**Input for this task:**
━━━━

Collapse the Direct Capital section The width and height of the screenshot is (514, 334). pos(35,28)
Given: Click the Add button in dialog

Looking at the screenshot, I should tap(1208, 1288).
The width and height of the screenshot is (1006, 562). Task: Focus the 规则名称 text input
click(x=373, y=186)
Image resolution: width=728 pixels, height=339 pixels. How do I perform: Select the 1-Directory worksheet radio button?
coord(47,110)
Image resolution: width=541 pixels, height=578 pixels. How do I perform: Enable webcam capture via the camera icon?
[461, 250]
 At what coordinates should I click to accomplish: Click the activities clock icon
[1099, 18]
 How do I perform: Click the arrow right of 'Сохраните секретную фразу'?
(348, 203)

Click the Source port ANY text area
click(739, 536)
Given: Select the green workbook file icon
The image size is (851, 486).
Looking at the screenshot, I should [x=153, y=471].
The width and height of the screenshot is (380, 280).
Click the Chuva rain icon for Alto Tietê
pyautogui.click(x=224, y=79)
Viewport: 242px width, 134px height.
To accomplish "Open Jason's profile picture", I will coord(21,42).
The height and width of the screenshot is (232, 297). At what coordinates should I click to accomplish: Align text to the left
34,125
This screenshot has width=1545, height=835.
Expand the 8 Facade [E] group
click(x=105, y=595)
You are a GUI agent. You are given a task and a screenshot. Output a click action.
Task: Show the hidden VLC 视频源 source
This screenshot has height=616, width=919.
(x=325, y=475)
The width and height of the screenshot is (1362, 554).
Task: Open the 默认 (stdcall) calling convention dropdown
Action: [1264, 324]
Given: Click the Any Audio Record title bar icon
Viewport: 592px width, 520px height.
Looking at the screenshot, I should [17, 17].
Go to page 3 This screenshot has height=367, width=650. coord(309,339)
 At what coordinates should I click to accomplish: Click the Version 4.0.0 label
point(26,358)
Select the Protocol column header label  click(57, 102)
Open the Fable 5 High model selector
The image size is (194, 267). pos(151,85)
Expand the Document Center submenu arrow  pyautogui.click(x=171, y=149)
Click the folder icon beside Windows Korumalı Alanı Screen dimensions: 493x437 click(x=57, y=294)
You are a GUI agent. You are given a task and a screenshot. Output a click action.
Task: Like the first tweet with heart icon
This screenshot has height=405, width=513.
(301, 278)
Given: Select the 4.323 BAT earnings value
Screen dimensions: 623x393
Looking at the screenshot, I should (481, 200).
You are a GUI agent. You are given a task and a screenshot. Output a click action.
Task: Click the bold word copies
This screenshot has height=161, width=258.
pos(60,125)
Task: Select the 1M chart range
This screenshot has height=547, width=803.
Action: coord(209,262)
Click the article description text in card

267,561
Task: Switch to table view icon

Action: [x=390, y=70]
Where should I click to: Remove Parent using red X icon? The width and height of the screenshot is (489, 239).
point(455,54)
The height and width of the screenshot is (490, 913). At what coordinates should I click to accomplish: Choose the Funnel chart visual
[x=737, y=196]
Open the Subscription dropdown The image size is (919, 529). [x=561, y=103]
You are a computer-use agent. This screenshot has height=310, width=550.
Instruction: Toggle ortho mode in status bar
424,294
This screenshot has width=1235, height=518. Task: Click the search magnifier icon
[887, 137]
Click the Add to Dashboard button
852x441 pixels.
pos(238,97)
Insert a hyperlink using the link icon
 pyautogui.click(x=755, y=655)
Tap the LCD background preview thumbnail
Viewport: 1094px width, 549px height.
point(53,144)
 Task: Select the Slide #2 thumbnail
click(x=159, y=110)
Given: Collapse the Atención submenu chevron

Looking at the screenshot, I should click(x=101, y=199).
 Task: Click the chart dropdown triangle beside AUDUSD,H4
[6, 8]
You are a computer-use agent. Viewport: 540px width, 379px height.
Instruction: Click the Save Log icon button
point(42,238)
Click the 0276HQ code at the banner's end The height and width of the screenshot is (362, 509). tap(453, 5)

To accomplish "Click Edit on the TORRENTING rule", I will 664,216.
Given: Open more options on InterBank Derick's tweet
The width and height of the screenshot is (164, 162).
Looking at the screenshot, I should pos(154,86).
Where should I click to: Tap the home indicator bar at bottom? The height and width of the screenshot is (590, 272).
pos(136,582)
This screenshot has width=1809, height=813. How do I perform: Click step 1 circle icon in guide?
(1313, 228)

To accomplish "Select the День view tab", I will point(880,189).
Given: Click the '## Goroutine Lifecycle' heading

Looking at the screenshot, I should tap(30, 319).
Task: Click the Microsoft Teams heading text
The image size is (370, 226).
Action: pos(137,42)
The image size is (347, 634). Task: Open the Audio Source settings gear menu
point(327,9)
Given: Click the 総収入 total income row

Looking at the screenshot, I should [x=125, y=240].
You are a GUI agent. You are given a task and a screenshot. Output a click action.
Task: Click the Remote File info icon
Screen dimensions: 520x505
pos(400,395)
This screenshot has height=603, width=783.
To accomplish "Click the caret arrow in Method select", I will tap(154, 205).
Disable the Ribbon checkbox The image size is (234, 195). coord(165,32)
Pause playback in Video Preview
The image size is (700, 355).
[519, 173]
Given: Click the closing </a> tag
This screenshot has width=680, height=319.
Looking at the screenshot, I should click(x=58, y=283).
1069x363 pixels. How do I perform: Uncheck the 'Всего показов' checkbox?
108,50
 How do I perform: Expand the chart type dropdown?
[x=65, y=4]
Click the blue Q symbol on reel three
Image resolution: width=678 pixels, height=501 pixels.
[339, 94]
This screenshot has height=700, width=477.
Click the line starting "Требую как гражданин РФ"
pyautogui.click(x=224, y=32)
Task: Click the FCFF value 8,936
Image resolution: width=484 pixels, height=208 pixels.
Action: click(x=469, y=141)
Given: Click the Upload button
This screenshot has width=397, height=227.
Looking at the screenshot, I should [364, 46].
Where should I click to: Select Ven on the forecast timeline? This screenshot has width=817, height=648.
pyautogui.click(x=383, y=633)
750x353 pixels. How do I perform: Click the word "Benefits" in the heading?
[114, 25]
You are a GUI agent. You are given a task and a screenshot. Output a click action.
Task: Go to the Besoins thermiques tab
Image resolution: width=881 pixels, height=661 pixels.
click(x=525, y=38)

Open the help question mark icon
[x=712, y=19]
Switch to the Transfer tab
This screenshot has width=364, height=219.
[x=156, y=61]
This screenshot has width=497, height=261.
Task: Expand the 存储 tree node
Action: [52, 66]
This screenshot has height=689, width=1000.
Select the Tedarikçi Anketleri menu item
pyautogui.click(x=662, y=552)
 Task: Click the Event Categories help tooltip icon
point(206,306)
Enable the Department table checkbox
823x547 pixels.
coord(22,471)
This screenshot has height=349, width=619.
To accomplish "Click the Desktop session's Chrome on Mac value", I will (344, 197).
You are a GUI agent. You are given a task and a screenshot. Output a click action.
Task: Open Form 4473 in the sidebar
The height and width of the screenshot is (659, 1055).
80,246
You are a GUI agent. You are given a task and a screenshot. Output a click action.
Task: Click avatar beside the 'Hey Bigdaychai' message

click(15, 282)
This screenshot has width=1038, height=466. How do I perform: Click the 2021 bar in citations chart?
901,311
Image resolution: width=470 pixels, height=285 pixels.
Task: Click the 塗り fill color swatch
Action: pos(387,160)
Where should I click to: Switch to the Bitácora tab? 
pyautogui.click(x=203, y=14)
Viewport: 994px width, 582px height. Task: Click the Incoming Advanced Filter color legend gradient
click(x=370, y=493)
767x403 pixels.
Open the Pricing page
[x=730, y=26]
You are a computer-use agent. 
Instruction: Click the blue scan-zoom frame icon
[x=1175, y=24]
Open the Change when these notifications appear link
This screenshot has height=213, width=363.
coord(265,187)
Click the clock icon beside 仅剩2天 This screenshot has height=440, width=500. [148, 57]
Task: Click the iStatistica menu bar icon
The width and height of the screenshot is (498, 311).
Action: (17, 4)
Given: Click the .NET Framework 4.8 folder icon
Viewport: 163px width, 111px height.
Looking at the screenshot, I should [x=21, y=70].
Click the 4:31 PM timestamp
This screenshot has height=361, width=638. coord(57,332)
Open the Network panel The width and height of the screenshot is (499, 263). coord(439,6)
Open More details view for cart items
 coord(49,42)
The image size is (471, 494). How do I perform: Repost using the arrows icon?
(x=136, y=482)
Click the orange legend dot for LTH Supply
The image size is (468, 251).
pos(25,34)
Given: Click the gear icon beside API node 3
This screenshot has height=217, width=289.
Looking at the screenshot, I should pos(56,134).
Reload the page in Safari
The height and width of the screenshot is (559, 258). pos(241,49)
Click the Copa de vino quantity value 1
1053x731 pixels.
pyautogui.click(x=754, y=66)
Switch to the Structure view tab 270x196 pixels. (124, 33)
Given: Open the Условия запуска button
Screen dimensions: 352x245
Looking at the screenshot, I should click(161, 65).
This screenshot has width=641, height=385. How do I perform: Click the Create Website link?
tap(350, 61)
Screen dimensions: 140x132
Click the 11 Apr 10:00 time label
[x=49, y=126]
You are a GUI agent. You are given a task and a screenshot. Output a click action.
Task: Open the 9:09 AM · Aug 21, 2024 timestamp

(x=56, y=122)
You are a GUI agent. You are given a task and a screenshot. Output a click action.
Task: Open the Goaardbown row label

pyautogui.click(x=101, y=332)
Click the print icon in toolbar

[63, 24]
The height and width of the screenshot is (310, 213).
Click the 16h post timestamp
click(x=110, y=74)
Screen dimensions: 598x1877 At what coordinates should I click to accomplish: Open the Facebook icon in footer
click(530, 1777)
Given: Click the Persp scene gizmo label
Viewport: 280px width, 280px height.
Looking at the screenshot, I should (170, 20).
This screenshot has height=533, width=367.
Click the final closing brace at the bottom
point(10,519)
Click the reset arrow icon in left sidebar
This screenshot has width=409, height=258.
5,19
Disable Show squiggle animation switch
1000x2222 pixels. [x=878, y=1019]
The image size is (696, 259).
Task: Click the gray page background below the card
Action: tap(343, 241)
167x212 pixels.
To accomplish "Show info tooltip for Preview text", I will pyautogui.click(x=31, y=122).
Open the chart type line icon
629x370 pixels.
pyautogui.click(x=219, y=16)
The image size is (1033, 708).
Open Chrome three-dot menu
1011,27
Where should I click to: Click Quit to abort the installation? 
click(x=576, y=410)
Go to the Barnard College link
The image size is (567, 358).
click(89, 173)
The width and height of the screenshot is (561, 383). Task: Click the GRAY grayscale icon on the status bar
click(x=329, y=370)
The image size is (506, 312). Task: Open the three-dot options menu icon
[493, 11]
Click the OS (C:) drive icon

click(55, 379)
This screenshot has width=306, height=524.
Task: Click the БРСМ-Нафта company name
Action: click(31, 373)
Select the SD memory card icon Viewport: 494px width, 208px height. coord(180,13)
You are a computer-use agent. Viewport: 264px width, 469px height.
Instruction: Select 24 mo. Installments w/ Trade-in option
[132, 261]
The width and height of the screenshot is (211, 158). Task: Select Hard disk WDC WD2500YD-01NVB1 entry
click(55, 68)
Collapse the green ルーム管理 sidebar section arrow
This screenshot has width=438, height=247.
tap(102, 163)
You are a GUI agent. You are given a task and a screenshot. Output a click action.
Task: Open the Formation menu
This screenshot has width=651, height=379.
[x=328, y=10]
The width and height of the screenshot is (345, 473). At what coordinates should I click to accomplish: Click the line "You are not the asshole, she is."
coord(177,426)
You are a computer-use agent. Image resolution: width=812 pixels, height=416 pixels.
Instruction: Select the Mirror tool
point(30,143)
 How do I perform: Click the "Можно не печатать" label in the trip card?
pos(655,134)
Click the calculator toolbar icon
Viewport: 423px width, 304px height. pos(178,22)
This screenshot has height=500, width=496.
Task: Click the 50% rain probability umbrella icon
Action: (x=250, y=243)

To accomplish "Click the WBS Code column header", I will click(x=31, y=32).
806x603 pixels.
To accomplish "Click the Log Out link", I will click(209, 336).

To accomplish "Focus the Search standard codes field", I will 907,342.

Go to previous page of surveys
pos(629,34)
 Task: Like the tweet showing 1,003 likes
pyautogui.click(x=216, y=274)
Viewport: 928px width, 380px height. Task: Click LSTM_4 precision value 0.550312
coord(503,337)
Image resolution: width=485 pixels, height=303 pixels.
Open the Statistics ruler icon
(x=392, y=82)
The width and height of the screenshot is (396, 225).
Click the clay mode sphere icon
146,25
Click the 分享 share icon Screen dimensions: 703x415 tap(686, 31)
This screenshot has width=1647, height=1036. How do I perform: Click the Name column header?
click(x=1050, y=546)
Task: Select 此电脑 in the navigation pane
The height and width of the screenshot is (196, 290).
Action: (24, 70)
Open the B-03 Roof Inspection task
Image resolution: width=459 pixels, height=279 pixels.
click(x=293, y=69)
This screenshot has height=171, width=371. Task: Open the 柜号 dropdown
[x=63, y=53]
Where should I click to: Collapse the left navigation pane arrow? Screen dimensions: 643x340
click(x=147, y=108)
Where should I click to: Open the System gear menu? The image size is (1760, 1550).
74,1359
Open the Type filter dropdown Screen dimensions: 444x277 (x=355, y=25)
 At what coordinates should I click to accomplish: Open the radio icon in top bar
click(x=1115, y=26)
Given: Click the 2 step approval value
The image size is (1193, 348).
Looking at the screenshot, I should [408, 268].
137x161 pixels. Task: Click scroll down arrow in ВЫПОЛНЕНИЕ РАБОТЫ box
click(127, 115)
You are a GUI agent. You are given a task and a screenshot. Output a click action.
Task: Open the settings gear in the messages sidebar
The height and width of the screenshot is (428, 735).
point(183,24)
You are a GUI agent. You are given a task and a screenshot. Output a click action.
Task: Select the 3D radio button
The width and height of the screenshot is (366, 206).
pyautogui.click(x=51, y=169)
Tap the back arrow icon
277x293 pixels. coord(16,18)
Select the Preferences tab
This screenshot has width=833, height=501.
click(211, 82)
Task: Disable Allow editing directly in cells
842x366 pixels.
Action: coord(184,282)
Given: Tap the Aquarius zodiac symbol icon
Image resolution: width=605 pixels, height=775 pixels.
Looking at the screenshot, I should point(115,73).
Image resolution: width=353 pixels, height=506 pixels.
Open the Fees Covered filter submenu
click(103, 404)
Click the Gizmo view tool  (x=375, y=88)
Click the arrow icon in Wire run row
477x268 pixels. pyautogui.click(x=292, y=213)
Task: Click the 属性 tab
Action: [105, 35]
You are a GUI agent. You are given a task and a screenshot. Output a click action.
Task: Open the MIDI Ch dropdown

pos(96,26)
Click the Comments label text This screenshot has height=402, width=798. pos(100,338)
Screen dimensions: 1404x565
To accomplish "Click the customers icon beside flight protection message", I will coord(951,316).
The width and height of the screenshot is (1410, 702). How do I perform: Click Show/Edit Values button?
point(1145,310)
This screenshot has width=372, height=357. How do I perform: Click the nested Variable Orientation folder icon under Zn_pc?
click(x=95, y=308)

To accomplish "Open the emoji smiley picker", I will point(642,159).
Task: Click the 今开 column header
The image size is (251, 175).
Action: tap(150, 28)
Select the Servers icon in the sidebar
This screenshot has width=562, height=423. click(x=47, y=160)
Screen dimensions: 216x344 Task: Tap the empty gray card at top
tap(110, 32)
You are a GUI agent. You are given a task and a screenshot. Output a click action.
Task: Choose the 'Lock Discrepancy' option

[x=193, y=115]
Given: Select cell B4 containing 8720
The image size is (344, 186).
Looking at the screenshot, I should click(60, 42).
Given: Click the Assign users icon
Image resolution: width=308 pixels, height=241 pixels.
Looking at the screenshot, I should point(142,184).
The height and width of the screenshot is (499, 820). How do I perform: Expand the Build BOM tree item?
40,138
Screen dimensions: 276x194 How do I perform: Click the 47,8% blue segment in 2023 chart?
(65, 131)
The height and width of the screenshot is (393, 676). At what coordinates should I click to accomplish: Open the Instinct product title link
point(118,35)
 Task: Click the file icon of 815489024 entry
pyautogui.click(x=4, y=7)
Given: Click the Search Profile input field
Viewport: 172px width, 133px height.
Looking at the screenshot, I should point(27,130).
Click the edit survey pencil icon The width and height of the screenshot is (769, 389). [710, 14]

━━━━

**Your assignment:** Your answer must be one number: the count of lines in the entries that contain the string "computer".

**Answer:** 5